__What to do__.
Pick out every line below that contains the word "height" and copy each one.
======== Supplied data ========
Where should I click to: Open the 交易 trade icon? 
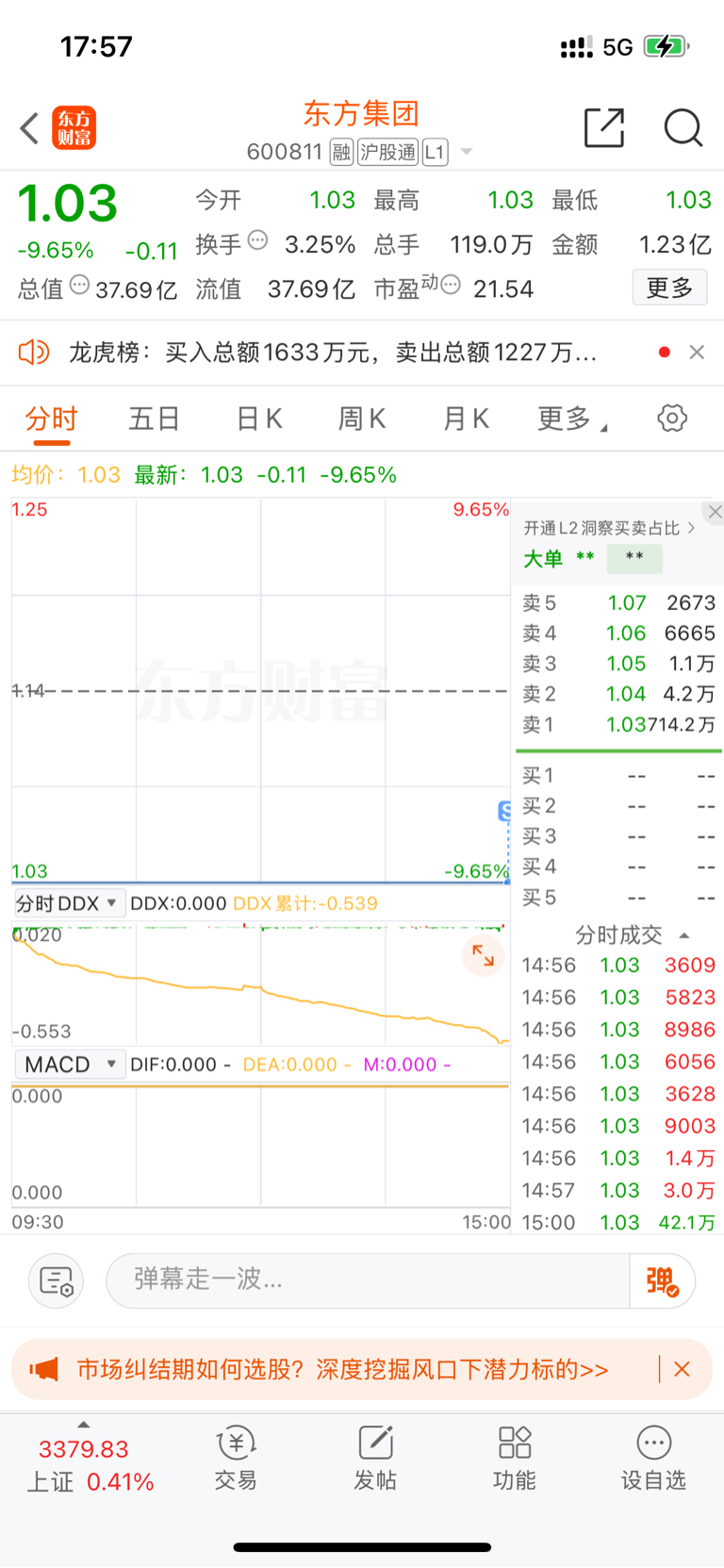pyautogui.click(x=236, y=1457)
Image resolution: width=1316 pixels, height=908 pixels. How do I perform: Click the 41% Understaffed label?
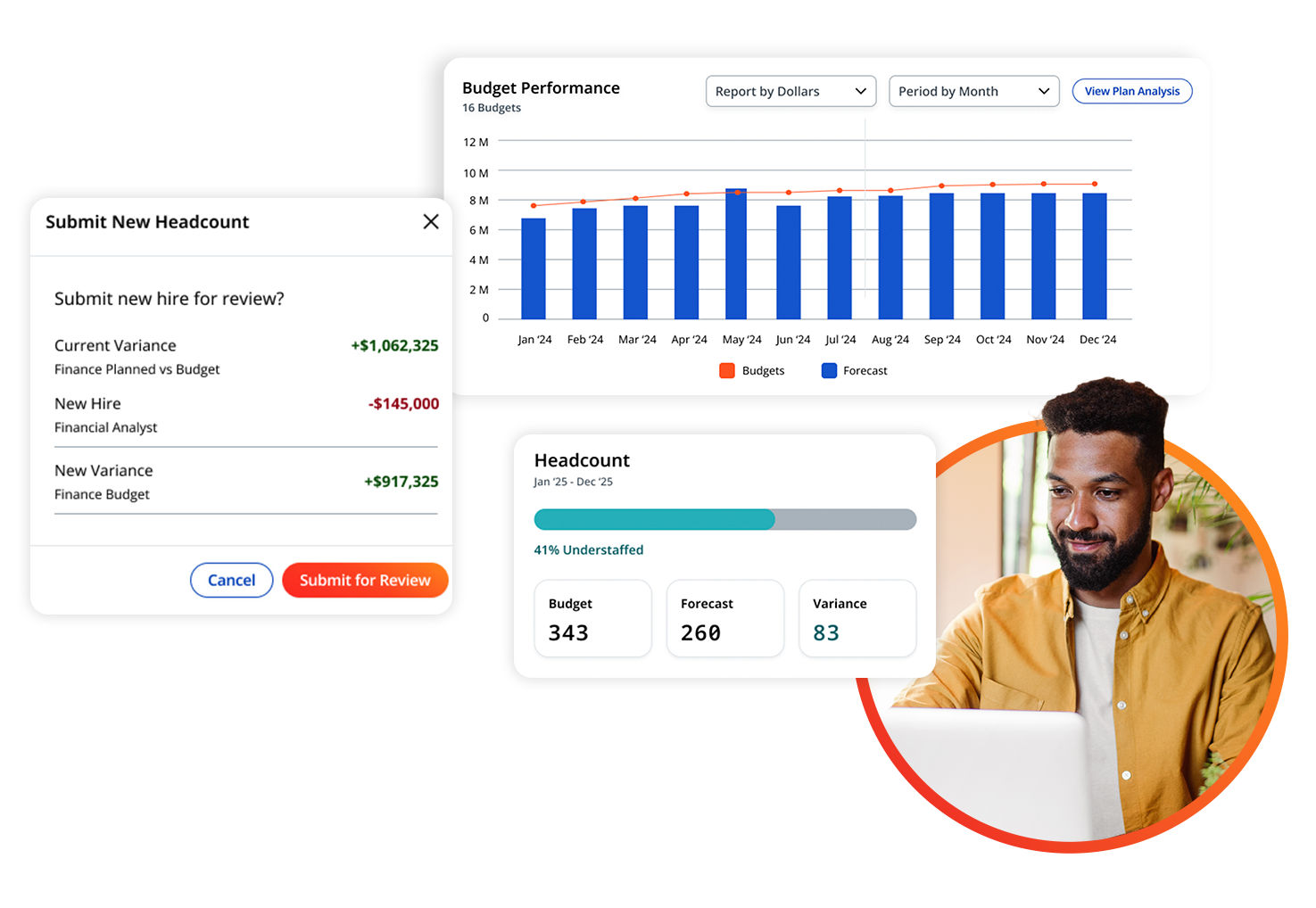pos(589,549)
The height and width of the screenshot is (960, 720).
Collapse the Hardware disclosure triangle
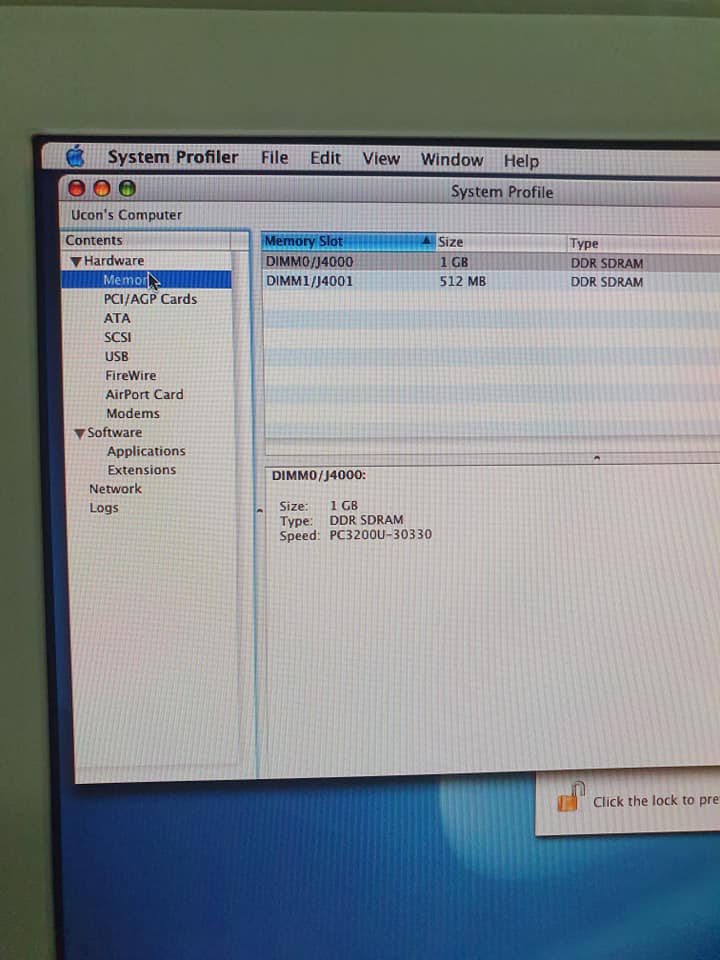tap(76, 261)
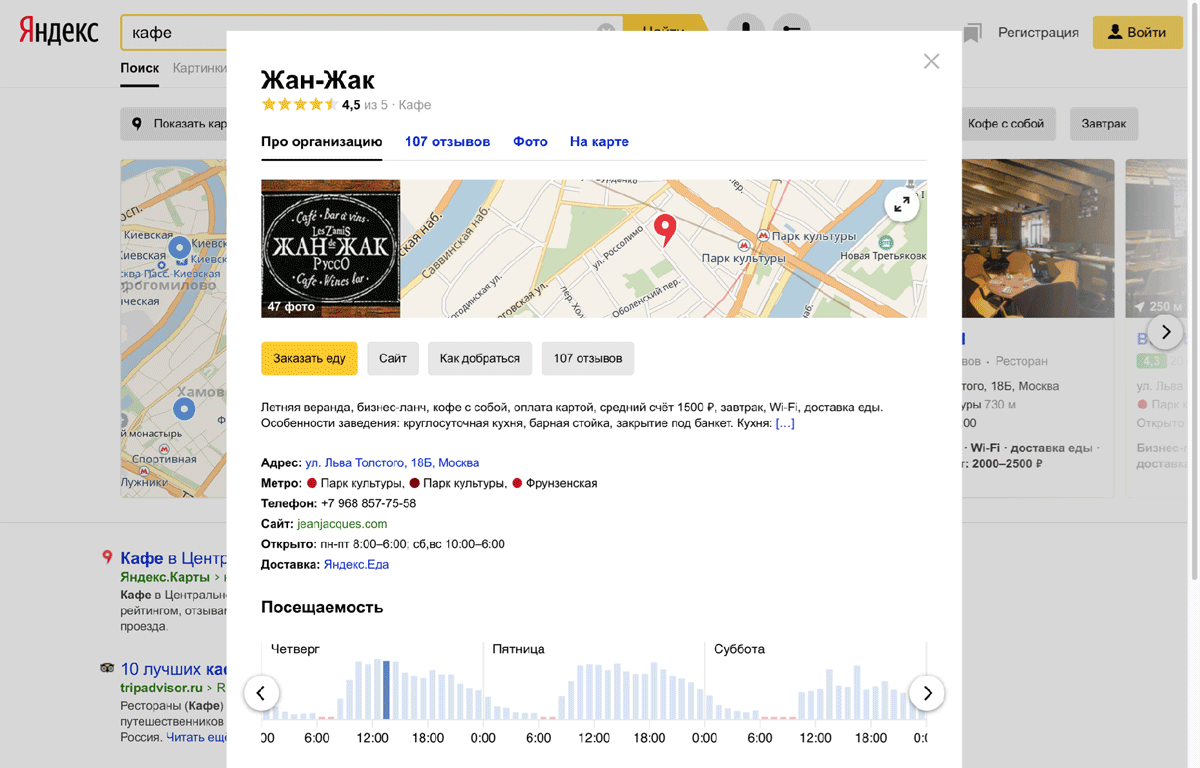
========
__Full answer__.
Image resolution: width=1316 pixels, height=908 pixels. How do I perform: Click the 41% Understaffed label?
The height and width of the screenshot is (960, 720).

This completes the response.